# Excerpt to read
Cisco CEO Chuck Robbins appeared on CNBC to talk about surging videoconferencing numbers, but more importantly, how private enterprises must step up and help their communities during the coronavirus crisis.

The coronavirus pandemic has not only brought travel to a screeching halt, but it’s also pushed many companies to mandate work from home policies to protect their employees and help curb the spread of the outbreak.

While many areas of the tech industry are struggling due to lower IT spending globally, the videoconferencing segment is blowing up. Cisco Systems, which owns popular global videoconferencing platform Webex, is seeing an unprecedented uptick in the use of its product.

During the first 11 business days of March, Cisco has logged 5.5 billion meeting minutes on Webex. On Monday, March 16 alone, the San Jose, Calif.-based tech giant held 3.2 million meetings globally on Webex, Cisco CEO Chuck Robbins told CNBC on Tuesday.

[Related: Cisco Employs Mandatory Work From Home Policy Due To Coronavirus]

“In the last 11 days our volumes have literally doubled. Since the outbreak in China, we saw 22 times the traffic coming out of China, and we’ve seen four times the traffic in Korea, Japan, and other areas, and we were already the biggest platform in the world,” Robbins said.

Cisco earlier this month expanded the capabilities on its free Webex offer in all countries where it is available. The new Webex features include unlimited usage or no time restrictions and support for up to 100 participants. Cisco is also providing free 90-day licenses to businesses who are not Webex customers in this time of need through its sales team and Cisco partners, said Sri Srinivasan, senior vice president and general manager of Cisco's Team Collaboration Group, said in a March blog post.

Robbins said that Cisco is building as fast as possible to keep up with demand. “Our teams are working 24/7. We’re trying to boost our collaboration team's and our security team's spirits because they’re working around the clock,” he said. “We’re giving a lot of the technology away for free for now until we get through this issue. We are working as hard as we can, and all our peers are doing similar things. I think it’s great I see everyone coming together and keep the companies productive while we’re going through this crisis.”

Swelling videoconferencing numbers aside, the tech industry is experiencing a slow-down as global IT spending has plummeted. Robbins acknowledged that while the fiscal quarter will undoubtedly be negatively impacted, the private sector should be prioritizing their efforts on helping their communities through the crisis.

“I [know] this is the right thing to do. As it relates to this crisis in this quarter, we all just have to do the right thing for people and not worry about the quarter,” he said.

# Apply what you read
1. For each statement about the Webex article, say yes or no and quote the words from the article that decide it. (a) Cisco held 3.2 million Webex meetings globally on March 16. (b) The expanded free Webex offer supports up to 50 participants. (c) Traffic coming out of China rose fourfold.
2. Answer these questions from the Webex article, one answer per line:
(a) How many meeting minutes did Cisco log on Webex during the first 11 business days of March?
(b) How long are the free licenses Cisco is providing to businesses that are not Webex customers?
(c) Who is named as the author of the March blog post?
3. Copy the passage of the Webex article starting at "Swelling videoconferencing numbers" and ending at "through the crisis.".
The data on this page plays no part in the tasks.

# Dataset entries
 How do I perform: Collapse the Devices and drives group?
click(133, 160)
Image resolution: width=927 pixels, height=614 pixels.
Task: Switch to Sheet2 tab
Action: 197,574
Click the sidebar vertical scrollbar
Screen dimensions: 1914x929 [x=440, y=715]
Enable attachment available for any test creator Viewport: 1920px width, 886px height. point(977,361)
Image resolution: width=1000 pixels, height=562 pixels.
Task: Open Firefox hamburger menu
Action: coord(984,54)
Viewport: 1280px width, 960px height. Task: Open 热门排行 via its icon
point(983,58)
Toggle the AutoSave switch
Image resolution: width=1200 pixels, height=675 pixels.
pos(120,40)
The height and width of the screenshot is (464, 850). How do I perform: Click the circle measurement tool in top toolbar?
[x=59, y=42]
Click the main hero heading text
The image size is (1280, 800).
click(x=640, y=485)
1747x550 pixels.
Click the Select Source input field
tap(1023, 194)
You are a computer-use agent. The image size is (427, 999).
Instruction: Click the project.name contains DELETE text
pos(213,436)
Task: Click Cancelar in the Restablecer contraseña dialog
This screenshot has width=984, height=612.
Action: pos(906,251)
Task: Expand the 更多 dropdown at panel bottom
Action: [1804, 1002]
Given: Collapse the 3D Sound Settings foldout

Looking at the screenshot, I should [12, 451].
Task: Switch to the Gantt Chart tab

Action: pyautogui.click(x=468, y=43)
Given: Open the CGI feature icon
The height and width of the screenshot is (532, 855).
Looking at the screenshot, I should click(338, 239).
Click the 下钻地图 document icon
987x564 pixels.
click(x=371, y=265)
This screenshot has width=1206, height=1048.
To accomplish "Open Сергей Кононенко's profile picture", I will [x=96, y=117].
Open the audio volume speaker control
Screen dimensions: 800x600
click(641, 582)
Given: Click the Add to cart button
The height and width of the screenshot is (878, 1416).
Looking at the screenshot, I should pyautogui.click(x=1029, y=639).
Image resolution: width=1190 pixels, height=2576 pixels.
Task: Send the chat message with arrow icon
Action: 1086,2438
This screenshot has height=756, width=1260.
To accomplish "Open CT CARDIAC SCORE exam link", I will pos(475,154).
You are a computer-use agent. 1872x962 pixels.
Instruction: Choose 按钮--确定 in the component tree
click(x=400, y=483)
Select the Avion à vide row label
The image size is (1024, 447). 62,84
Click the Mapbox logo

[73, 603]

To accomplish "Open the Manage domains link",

# Task responses
1.
(a) Yes: "On Monday, March 16 alone, the San Jose, Calif.-based tech giant held 3.2 million meetings globally on Webex"
(b) No: "support for up to 100 participants"
(c) No: "we saw 22 times the traffic coming out of China"

2.
(a) 5.5 billion meeting minutes
(b) 90 days
(c) Sri Srinivasan, senior vice president and general manager of Cisco's Team Collaboration Group

3.
Swelling videoconferencing numbers aside, the tech industry is experiencing a slow-down as global IT spending has plummeted. Robbins acknowledged that while the fiscal quarter will undoubtedly be negatively impacted, the private sector should be prioritizing their efforts on helping their communities through the crisis.